## Task brief
Starting at the line that contains "814x814 pixels. How", print every remaining line of the entries, unchanged, and output nothing more.

## Information given
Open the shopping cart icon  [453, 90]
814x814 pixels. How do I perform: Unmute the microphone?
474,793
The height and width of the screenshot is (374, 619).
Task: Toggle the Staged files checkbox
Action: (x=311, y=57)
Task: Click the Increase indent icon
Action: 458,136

## Response area
814x814 pixels. How do I perform: Unmute the microphone?
474,793
The height and width of the screenshot is (374, 619).
Task: Toggle the Staged files checkbox
Action: (x=311, y=57)
Task: Click the Increase indent icon
Action: 458,136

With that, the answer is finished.